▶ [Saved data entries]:
----

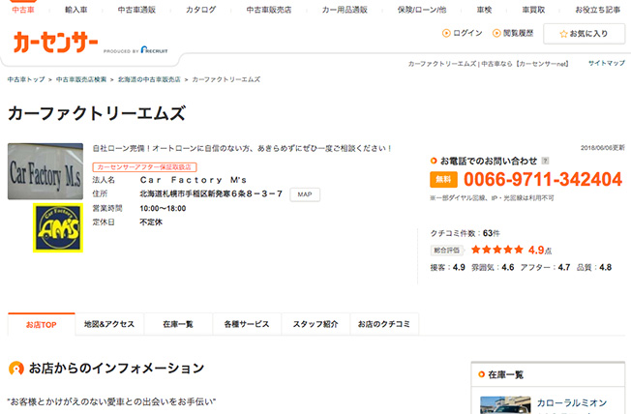Screen dimensions: 631x414
Task: Click the ログイン arrow icon
Action: point(446,33)
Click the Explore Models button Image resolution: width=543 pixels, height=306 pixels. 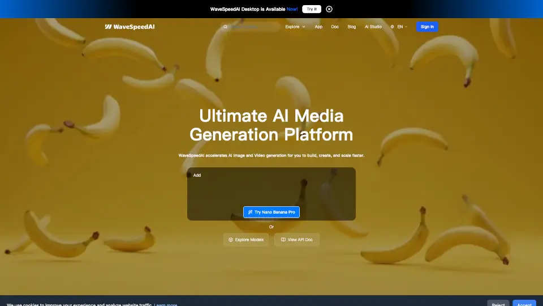pyautogui.click(x=246, y=240)

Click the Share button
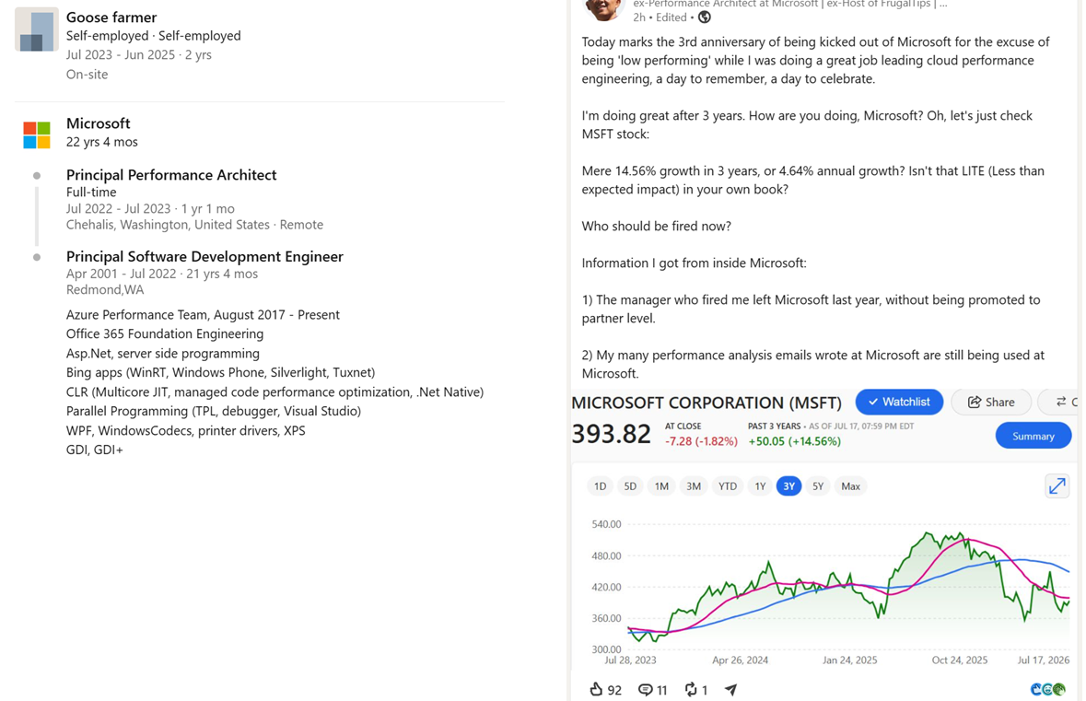991,402
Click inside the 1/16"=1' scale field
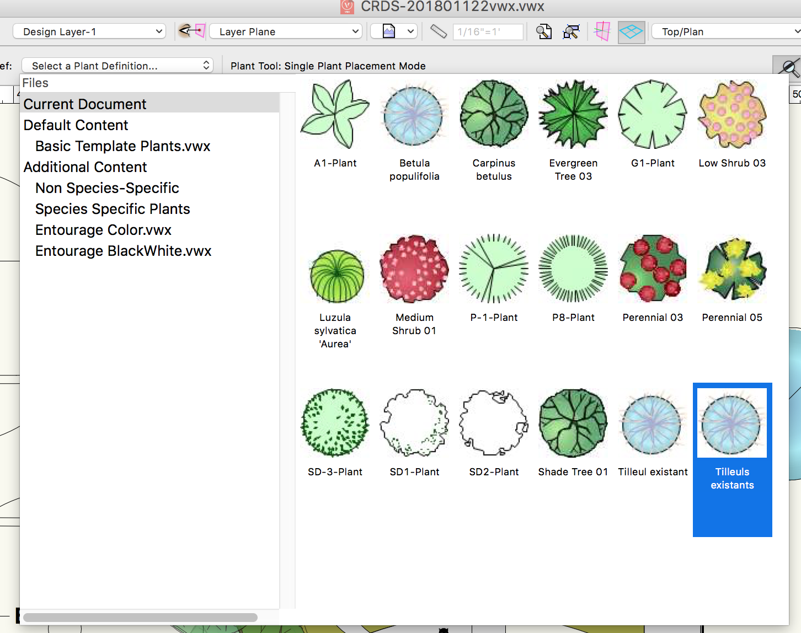Viewport: 801px width, 633px height. pyautogui.click(x=488, y=31)
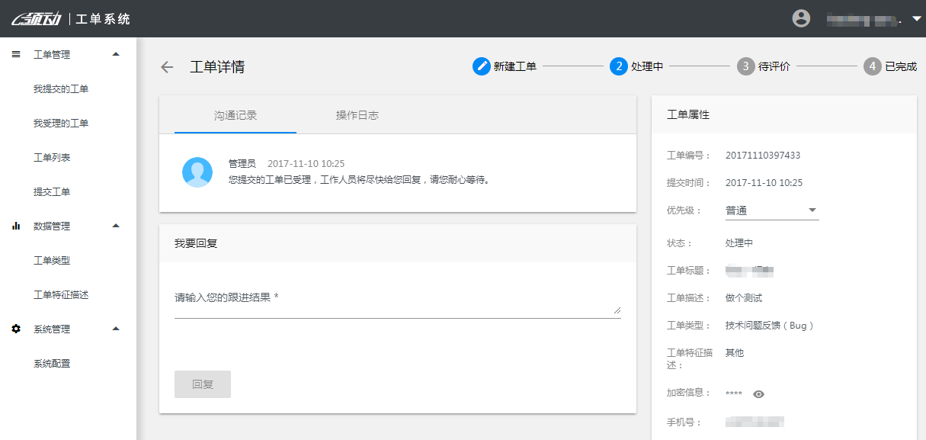
Task: Click the pencil icon on 新建工单 step
Action: click(x=481, y=66)
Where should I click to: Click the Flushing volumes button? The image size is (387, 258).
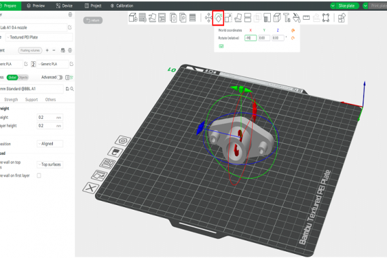click(30, 50)
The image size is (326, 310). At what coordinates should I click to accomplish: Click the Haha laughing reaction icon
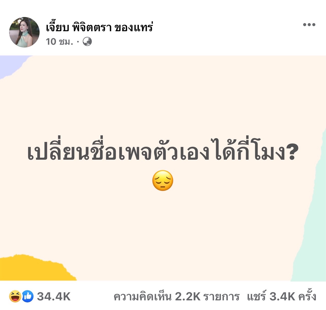(15, 296)
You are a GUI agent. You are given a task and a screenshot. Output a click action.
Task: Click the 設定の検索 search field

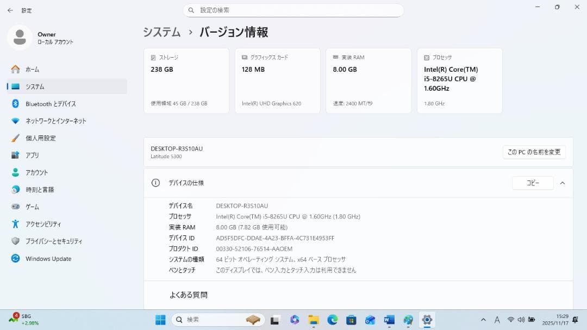(294, 10)
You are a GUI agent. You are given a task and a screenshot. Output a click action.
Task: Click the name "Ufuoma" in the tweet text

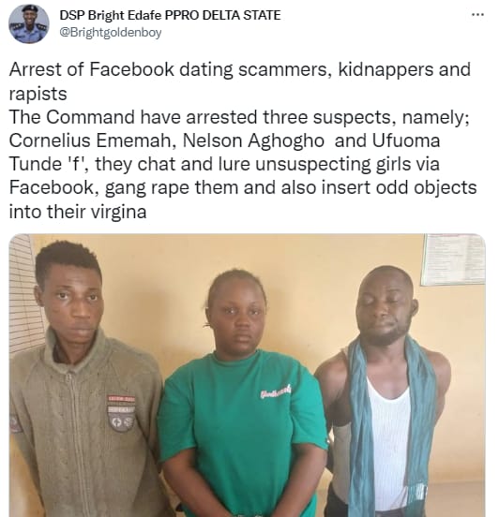click(406, 140)
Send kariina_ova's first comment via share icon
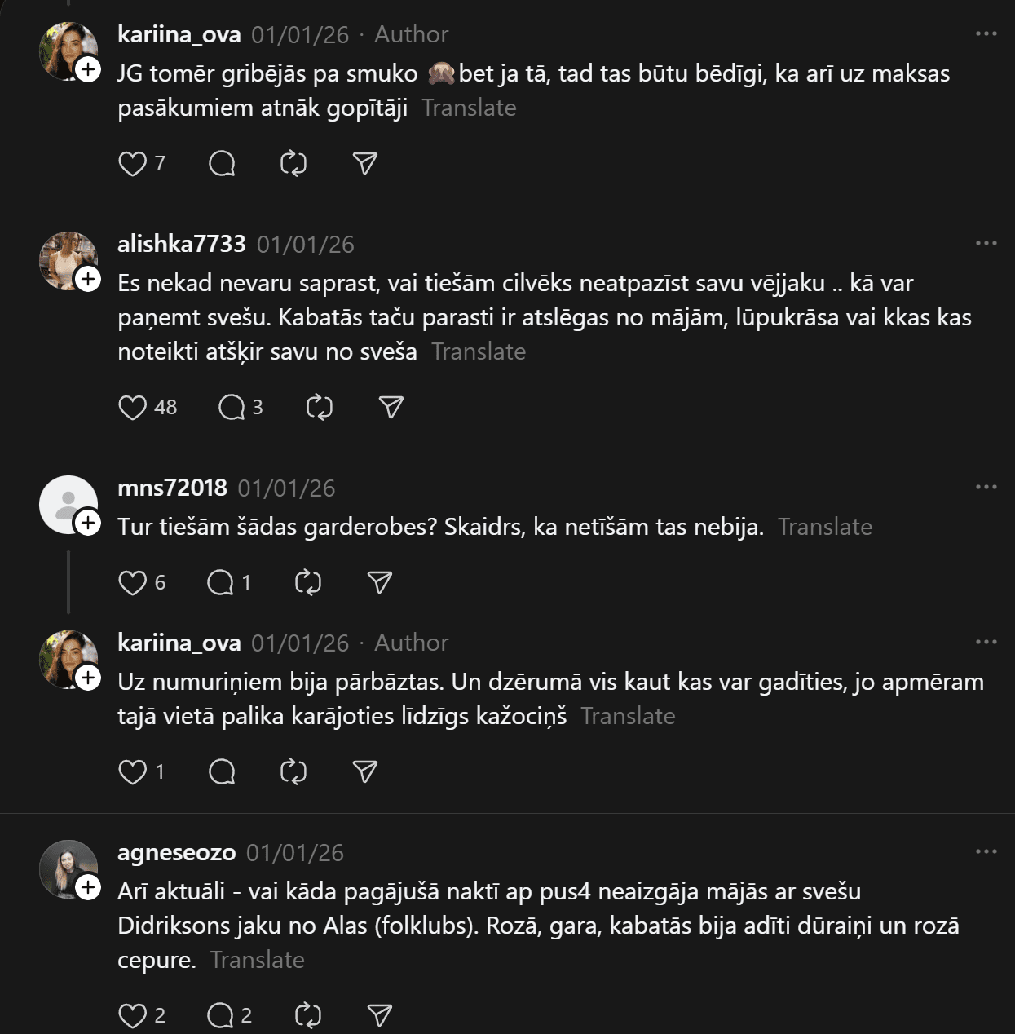Screen dimensions: 1015x1034 [365, 164]
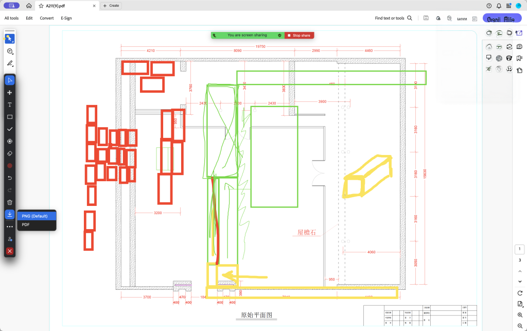
Task: Pick the eraser tool
Action: click(x=9, y=153)
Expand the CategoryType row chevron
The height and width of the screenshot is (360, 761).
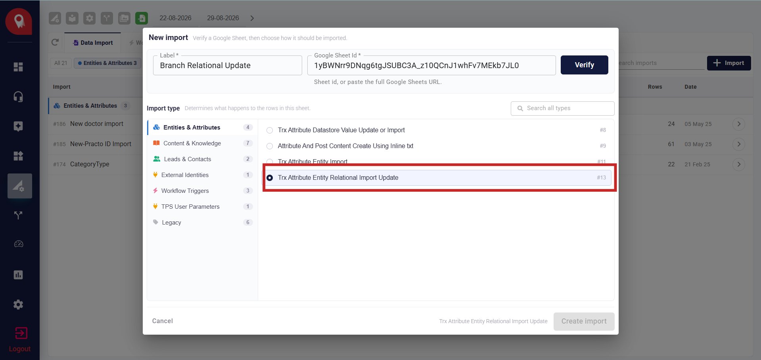(739, 164)
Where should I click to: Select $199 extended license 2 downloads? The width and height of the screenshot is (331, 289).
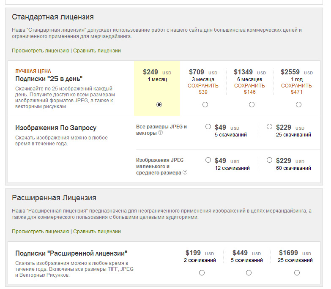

----

▶ [WORK ITEM]:
What do the lines above say from the line containing "The image size is (326, 310)." through the last line? Quote them exactly, both ends included, and leave out the pictures.

▶ [ANSWER SECTION]:
The image size is (326, 310). At what coordinates should I click to accomplish: Click the Haha laughing reaction icon
(15, 296)
You are a GUI agent. You are given a task and a screenshot. Output a click action.
Task: Click the 設定の検索 search field

(294, 10)
You are a GUI agent. You are given a task and a screenshot. Output a click action.
Task: Click the name "Ufuoma" in the tweet text

click(406, 140)
Send kariina_ova's first comment via share icon
Screen dimensions: 1015x1034 [365, 164]
Task: Pick the eraser tool
Action: click(x=9, y=153)
Expand the CategoryType row chevron
The height and width of the screenshot is (360, 761).
(739, 164)
Where should I click to: Select $199 extended license 2 downloads? The width and height of the screenshot is (331, 289).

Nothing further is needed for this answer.